SA’s Fancam wins industry validation, $100k with Stadia Ventures sports accelerator

Supplied

Cape Town based tech company Fancam has landed $100 000 in investment from US based venture capital Stadia Ventures.

But the company’s co-founder and CEO Tinus le Roux (pictured above, right with fellow co-founder James Tayler) says more important is having secured a spot as one of six participating companies in the latest cohort of the VC’s sports accelerator. This, he says, will provide “industry validation” for the company. The latest cohort kicked off in St Louis last week.

Fancam provides high quality photographic images to clients involved in sports games such as the World Series and NBA league as well as the Daytona 500 (see celtic.fancam and Daytona.fancam — two pages recently developed for clients, for a better idea). Clients then provide these to fans who can share their images, which are often branded with sponsors’ logos, on social media.

The image is a single 360-degree photograph, and fans can zoom in close to discover themselves or others seated in stadiums.

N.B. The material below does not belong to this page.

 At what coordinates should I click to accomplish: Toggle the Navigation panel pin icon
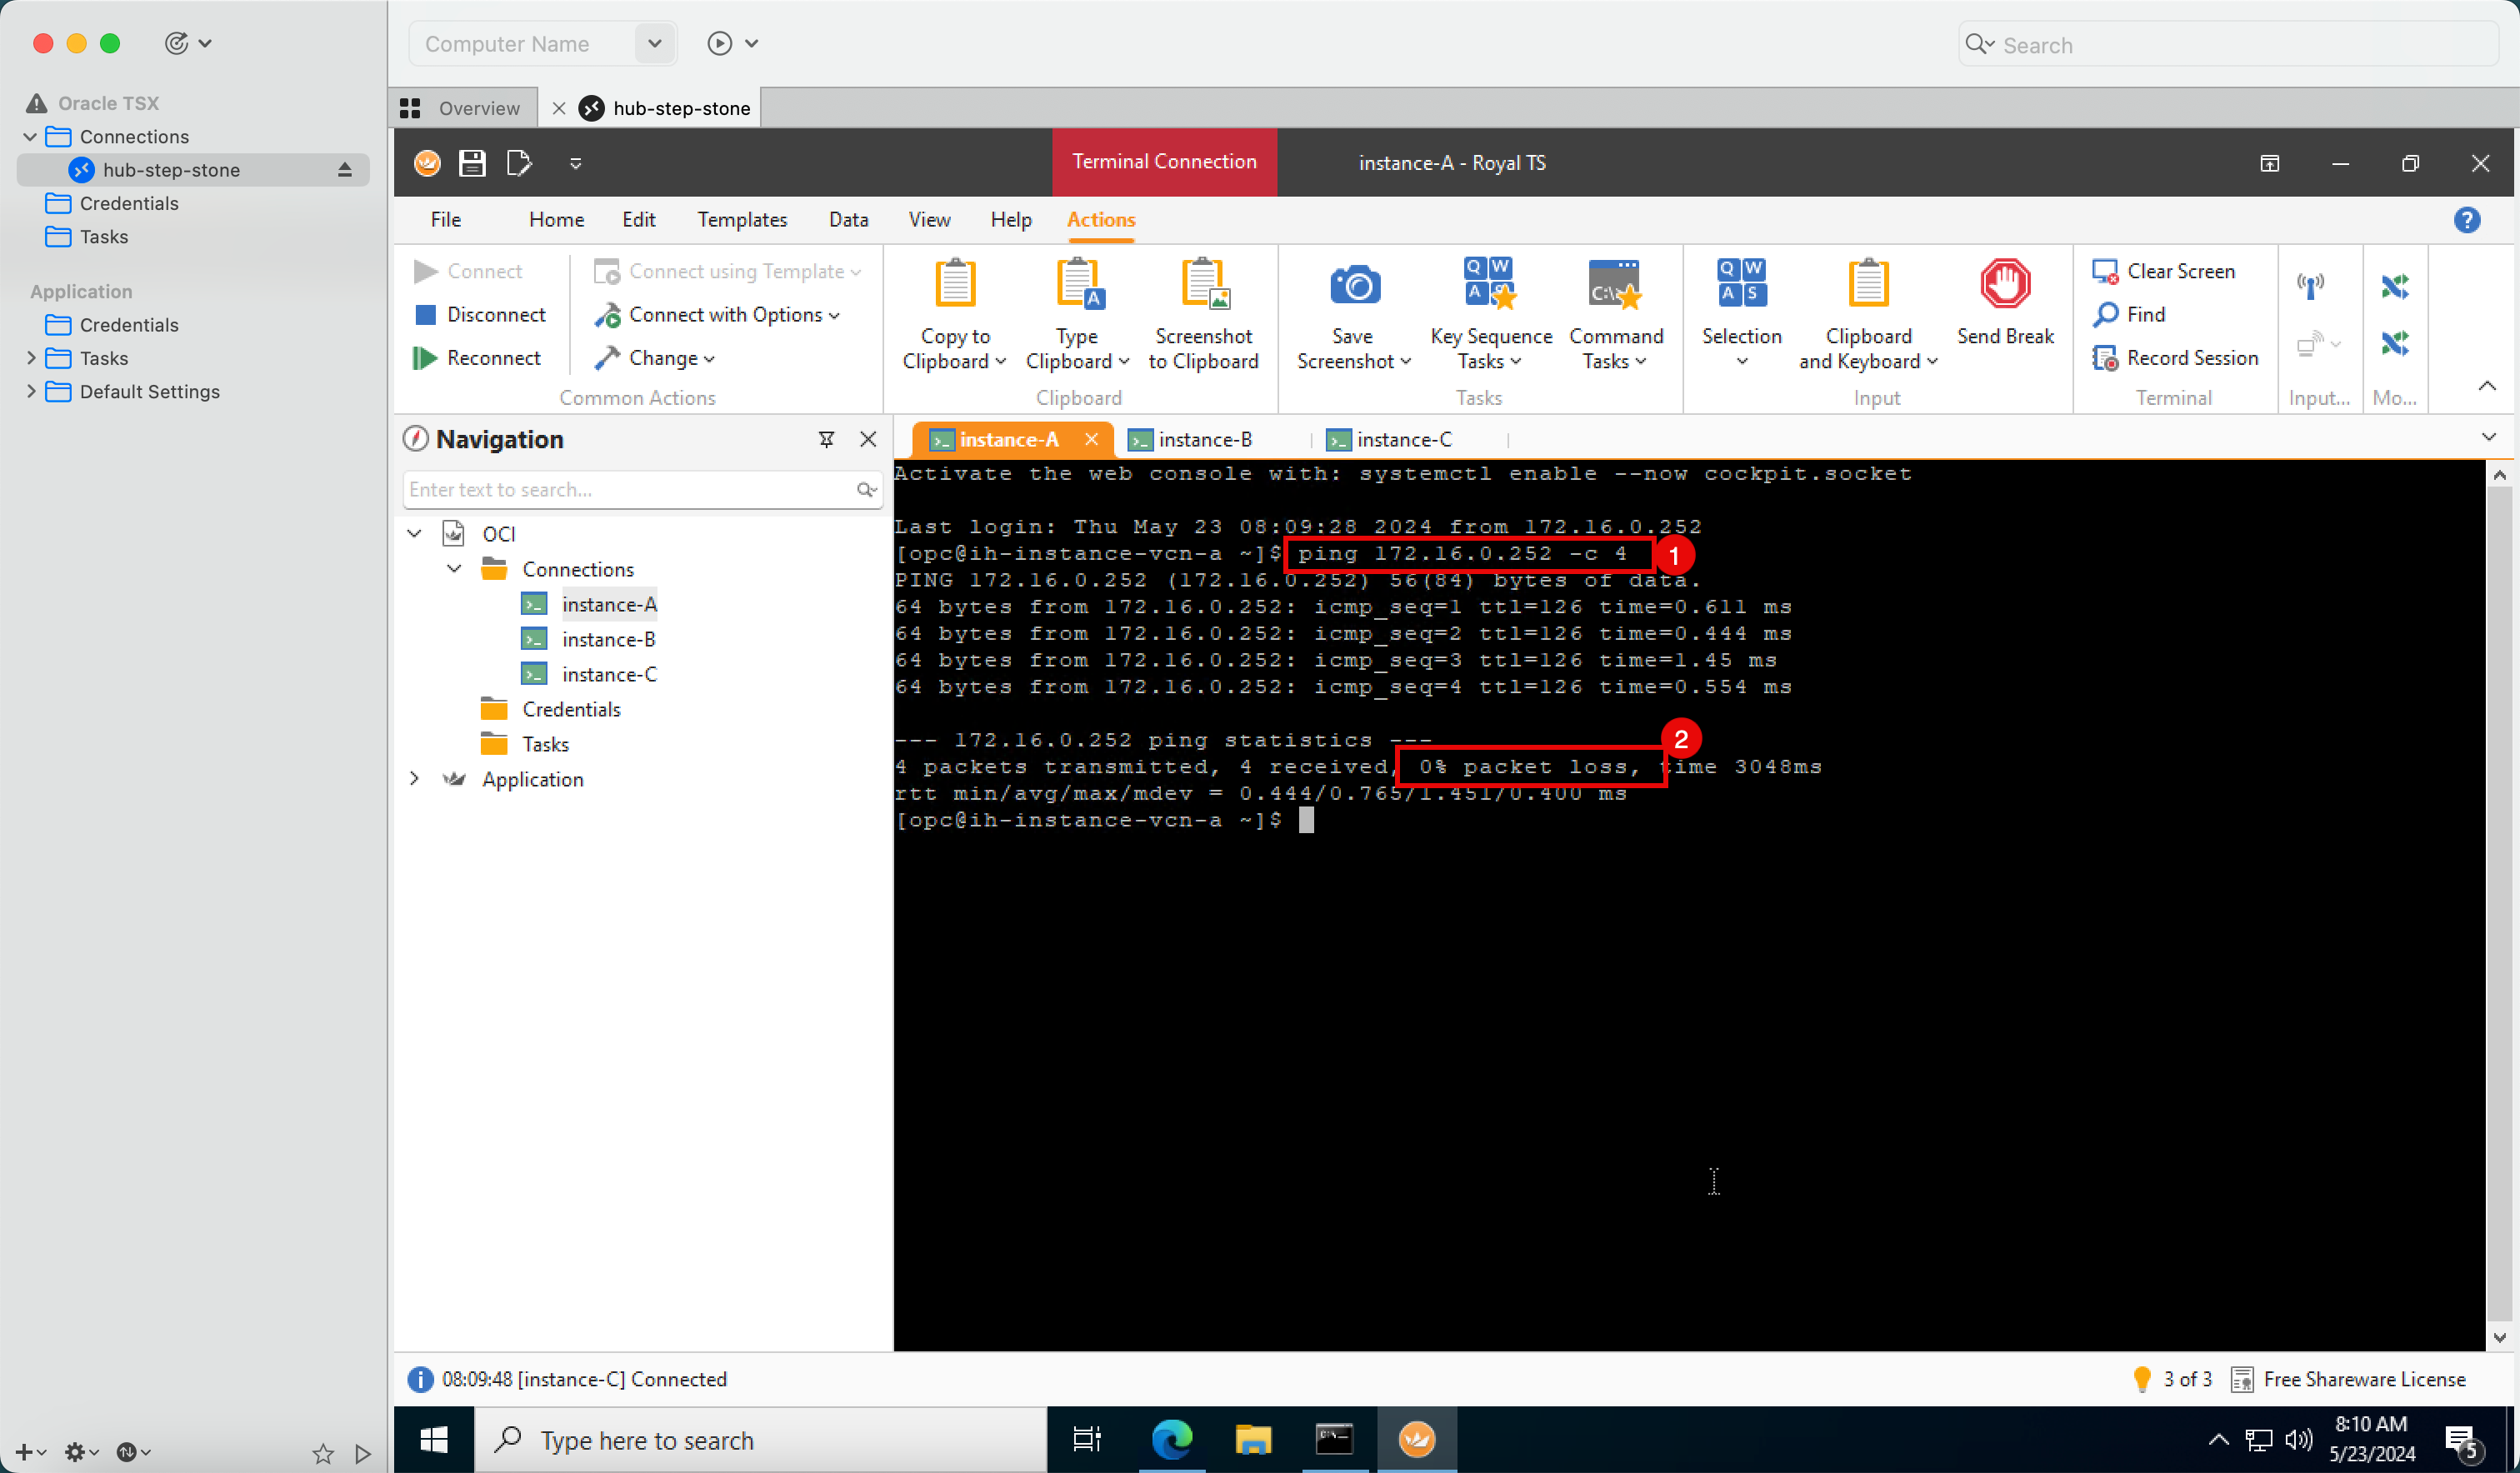coord(828,438)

Le Roux founded the company in 2010 with James Tayler and Schalk van der Merwe.

SA sports tech company Fancam has landed $100k from US VC Stadia Ventures – but more important has been its selection for the VC’s coveted accelerator

Speaking to Ventureburn on Tuesday (2 April) after having arrived back from the first few days of the accelerator, Le Roux said the company was selected from 60 companies that applied for the St Louis based sports accelerator. Of these, the accelerator shortlisted 10 to be interviewed and from which the final six were chosen.

The cohort will run for 14 weeks and Le Roux and some of his team will fly to the US to take part in various three-day programmes during that time.

The company presently has 10 full-time employees in its Cape Town office (from where the team has remote control of images), while it relies on a further 10 contractors such as sales people and photographers based in the US.

Reflecting on how the programme is going, Le Roux said the accelerator has a “well thought out” curriculum. Participants, he said, can get help from a team of five mentors assigned to each participating company.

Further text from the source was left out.